Monday is my favorite day of the week, but I woke up a little frustrated this morning, a little down because something I was working on in my business just wasn’t moving fast enough. I’d been thinking and working toward it for so long, so when this idea arrived, it just seemed so right, so needed. I launched it. Got some little bites, but mostly: crickets.
On a call this morning, after I laid out my little tale of woe, my coach asked, paraphrasing her husband,
“What, you launched that 2 hours ago and you’re mad that it’s not sold out yet?”
Um, yes. Exactly. So we made a little plan on the call, came up with action items for me, and I felt a little better about it all. But still, truth be told: a little despondent. So I did the thing I felt I needed most: I went outside into the glory of springtime.
I planted the sweet peas I’d set out to soak overnight, into the bed I’d prepared for them on Saturday, amended with our amazing compost. I spied on the bees, so very busy in the warmth of this last day of February, being careful to stay out of their flight path back to the hive. I tidied up some paths around the garden beds, putting clean sawdust from my husband’s business to good use, keeping down weeds and minimizing repetitive boring chores. I stood around and stared for a little bit, standing still in the birdsong and the fragrance of blooming Pawlonia at the entrance to the farmlet.
As I was placing the tender little pea seeds into the soil, I re-read the promise on the back of the package, Days to Emerge: 10-21. Given I'm planting them today, then, doing the rough math in my head, bouquets sometime toward the end of April, probably. That's a full two months from now.
Maybe our hobbies are medicine.
Gardening is, like being an entrepreneur, an exercise in co-creation. More fundamentally, it is an act of PATIENCE. And TRUST. After all, what seed bursts forth within a couple of hours? In gardening, I know that things take time, and steady care, that Good Things Come To Those That Wait. Um duh, maybe this is just what I need in my work. A little more patience (er, a lot more), a little more trust (ditto), and that same steady care.
What if the hobbies we choose are actually the perfect medicine for our dominant modus operandi?

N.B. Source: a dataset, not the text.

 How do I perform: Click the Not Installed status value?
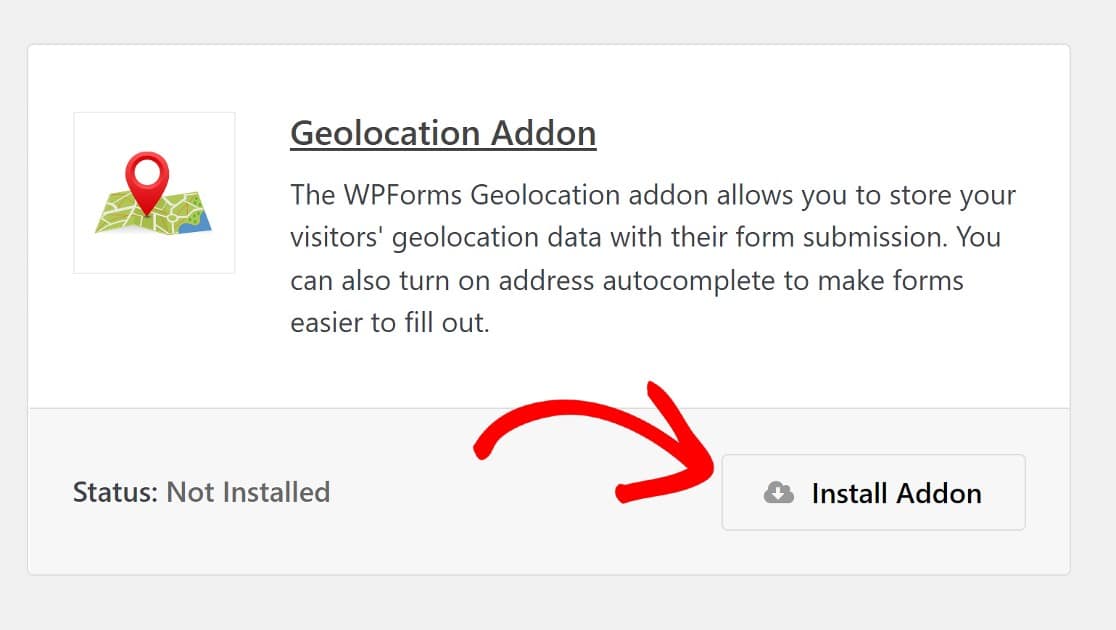click(x=248, y=492)
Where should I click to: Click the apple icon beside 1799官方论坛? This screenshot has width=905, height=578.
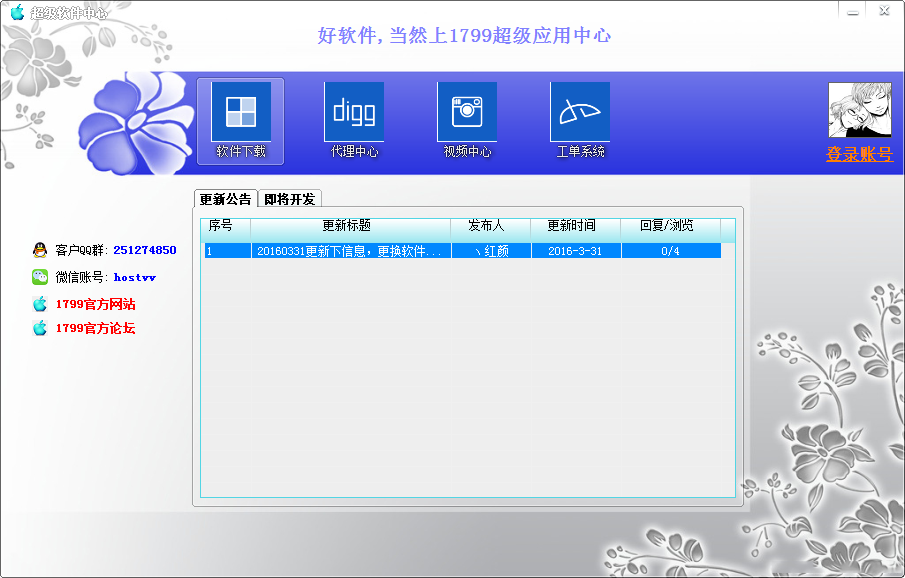point(40,328)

Actually I don't know about /choosing/ hobbies. I feel like I have no more control over what my hobbies are, the stuff I love passionately, than I have over the squirrels who truly own our farmlet. I just love these things I do -- gardening, beekeeping, composting, writing, etc. -- because I love them. But now I wonder. Now it occurs to me that maybe they play a deeper role in the unfolding on my life.
Maybe our hobbies are no accident.
Which is why hobbies are so important. Letting your curiosity take you, following where it leads. It occurs to me this morning that hobbies offer us the exact remedy, the perfect respite, from how we generally operate in our day-to-day. Refresh us, make us better in a way we could never anticipate. In the perfect way, actually.

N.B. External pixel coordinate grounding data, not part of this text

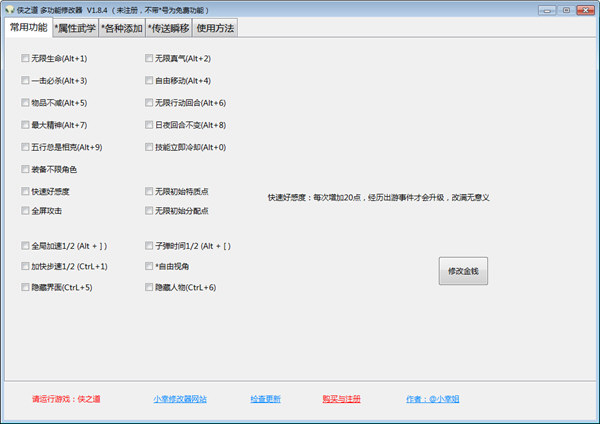This screenshot has width=600, height=424.
Task: Open 小幸修改器网站 link
Action: [x=180, y=399]
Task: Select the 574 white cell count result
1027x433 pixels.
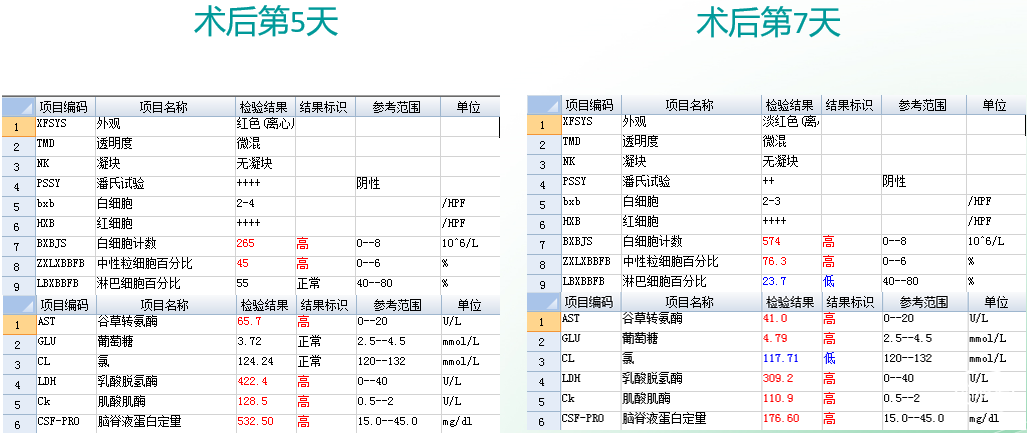Action: point(773,242)
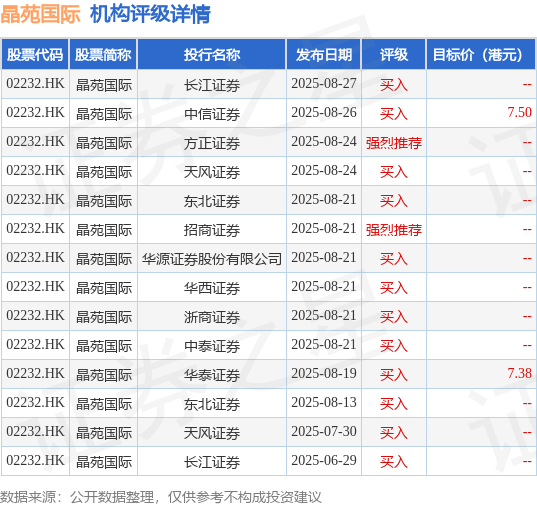The image size is (537, 506).
Task: Select the date 2025-07-30 of 天风证券
Action: click(x=324, y=432)
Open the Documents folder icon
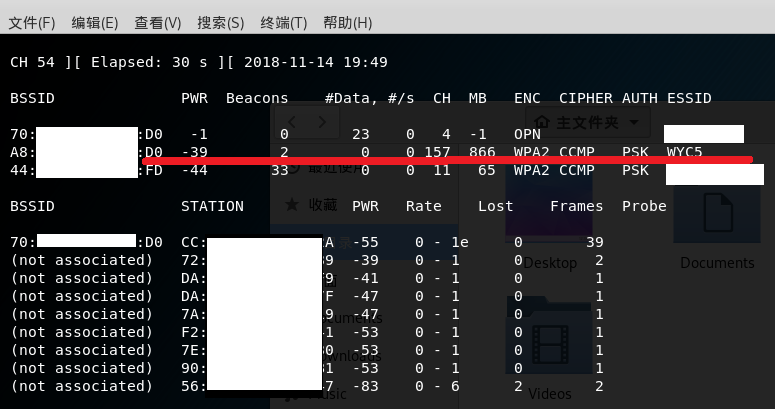The width and height of the screenshot is (775, 409). 718,215
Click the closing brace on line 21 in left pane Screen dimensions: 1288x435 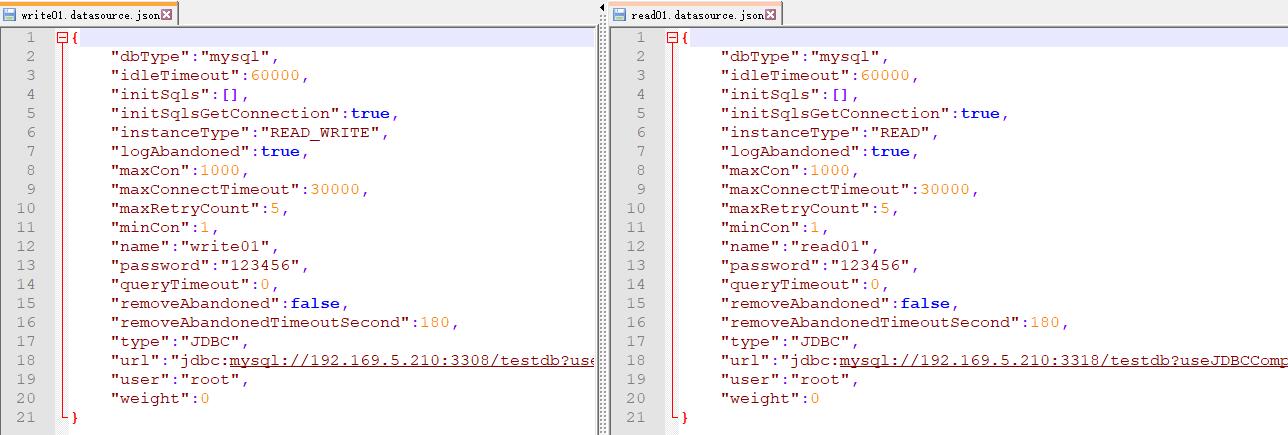point(73,417)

So now, yes, I have a plan of action thanks to Susan, and also I feel completely OK with how things are unspooling in my business right now. Because being outside reminded me, served me up the lesson I most needed at the perfect time in the gentlest of ways.
Patience. Trust. Time.
Good things come to those who wait. And keep doing the work. :)
As you're planning this week, how can you make time for your hobbies, for the things you love for no other reason than that you love them and they bring you joy? It might seem like that hobby-time is not advancing your business, but I promise you, it most certainly is, operating at a deep level, delivering the medicine you most need. When's your hobby-time?